Task objective:
Exactly reproduce each line of the listing that follows.

--- Dataset extract ---

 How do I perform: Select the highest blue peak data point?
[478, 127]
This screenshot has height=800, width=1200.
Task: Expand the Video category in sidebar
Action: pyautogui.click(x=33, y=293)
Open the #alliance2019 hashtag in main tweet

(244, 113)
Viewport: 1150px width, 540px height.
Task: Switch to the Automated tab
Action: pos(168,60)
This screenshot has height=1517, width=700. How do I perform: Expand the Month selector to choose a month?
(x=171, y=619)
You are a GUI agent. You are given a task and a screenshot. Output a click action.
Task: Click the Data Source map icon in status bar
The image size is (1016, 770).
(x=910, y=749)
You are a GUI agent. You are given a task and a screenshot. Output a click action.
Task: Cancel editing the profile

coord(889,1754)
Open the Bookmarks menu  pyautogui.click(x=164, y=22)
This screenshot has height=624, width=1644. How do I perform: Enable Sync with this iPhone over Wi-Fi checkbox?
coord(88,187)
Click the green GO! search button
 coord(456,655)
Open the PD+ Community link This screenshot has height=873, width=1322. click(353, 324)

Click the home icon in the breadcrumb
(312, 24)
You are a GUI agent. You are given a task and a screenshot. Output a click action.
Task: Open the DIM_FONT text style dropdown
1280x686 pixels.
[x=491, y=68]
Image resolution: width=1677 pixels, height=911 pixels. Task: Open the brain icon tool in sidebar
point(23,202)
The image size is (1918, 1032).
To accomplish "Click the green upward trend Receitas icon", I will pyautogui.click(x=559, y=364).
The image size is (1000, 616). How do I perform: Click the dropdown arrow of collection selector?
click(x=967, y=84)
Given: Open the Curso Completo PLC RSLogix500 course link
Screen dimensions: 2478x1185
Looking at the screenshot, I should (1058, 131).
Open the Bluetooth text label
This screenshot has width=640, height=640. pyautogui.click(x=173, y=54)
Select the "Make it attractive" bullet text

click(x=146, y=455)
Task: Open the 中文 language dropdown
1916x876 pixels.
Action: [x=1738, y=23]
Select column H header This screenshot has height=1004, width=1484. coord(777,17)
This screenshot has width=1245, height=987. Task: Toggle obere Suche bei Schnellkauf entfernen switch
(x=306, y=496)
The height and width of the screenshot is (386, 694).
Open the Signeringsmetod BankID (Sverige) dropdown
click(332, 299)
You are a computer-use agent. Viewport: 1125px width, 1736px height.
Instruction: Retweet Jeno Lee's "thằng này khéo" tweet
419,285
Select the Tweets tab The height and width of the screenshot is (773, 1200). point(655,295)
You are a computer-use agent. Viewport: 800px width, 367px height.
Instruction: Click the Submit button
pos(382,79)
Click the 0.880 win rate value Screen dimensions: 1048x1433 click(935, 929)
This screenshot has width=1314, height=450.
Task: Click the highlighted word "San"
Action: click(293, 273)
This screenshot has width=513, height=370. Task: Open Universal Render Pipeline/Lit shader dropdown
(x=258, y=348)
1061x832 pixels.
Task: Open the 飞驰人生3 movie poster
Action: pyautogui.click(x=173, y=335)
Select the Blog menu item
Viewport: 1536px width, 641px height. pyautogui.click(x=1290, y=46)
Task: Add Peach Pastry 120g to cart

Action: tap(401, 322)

---

Exercise output:
 How do I perform: Select the highest blue peak data point?
[478, 127]
This screenshot has height=800, width=1200.
Task: Expand the Video category in sidebar
Action: pyautogui.click(x=33, y=293)
Open the #alliance2019 hashtag in main tweet

(244, 113)
Viewport: 1150px width, 540px height.
Task: Switch to the Automated tab
Action: pos(168,60)
This screenshot has height=1517, width=700. How do I perform: Expand the Month selector to choose a month?
(x=171, y=619)
You are a GUI agent. You are given a task and a screenshot. Output a click action.
Task: Click the Data Source map icon in status bar
The image size is (1016, 770).
(x=910, y=749)
You are a GUI agent. You are given a task and a screenshot. Output a click action.
Task: Cancel editing the profile

coord(889,1754)
Open the Bookmarks menu  pyautogui.click(x=164, y=22)
This screenshot has height=624, width=1644. How do I perform: Enable Sync with this iPhone over Wi-Fi checkbox?
coord(88,187)
Click the green GO! search button
 coord(456,655)
Open the PD+ Community link This screenshot has height=873, width=1322. click(353, 324)

Click the home icon in the breadcrumb
(312, 24)
You are a GUI agent. You are given a task and a screenshot. Output a click action.
Task: Open the DIM_FONT text style dropdown
1280x686 pixels.
[x=491, y=68]
Image resolution: width=1677 pixels, height=911 pixels. Task: Open the brain icon tool in sidebar
point(23,202)
The image size is (1918, 1032).
To accomplish "Click the green upward trend Receitas icon", I will pyautogui.click(x=559, y=364).
The image size is (1000, 616). How do I perform: Click the dropdown arrow of collection selector?
click(x=967, y=84)
Given: Open the Curso Completo PLC RSLogix500 course link
Screen dimensions: 2478x1185
Looking at the screenshot, I should (1058, 131).
Open the Bluetooth text label
This screenshot has width=640, height=640. pyautogui.click(x=173, y=54)
Select the "Make it attractive" bullet text

click(x=146, y=455)
Task: Open the 中文 language dropdown
1916x876 pixels.
Action: [x=1738, y=23]
Select column H header This screenshot has height=1004, width=1484. coord(777,17)
This screenshot has width=1245, height=987. Task: Toggle obere Suche bei Schnellkauf entfernen switch
(x=306, y=496)
The height and width of the screenshot is (386, 694).
Open the Signeringsmetod BankID (Sverige) dropdown
click(332, 299)
You are a computer-use agent. Viewport: 1125px width, 1736px height.
Instruction: Retweet Jeno Lee's "thằng này khéo" tweet
419,285
Select the Tweets tab The height and width of the screenshot is (773, 1200). point(655,295)
You are a computer-use agent. Viewport: 800px width, 367px height.
Instruction: Click the Submit button
pos(382,79)
Click the 0.880 win rate value Screen dimensions: 1048x1433 click(935, 929)
This screenshot has width=1314, height=450.
Task: Click the highlighted word "San"
Action: click(293, 273)
This screenshot has width=513, height=370. Task: Open Universal Render Pipeline/Lit shader dropdown
(x=258, y=348)
1061x832 pixels.
Task: Open the 飞驰人生3 movie poster
Action: pyautogui.click(x=173, y=335)
Select the Blog menu item
Viewport: 1536px width, 641px height. pyautogui.click(x=1290, y=46)
Task: Add Peach Pastry 120g to cart

Action: tap(401, 322)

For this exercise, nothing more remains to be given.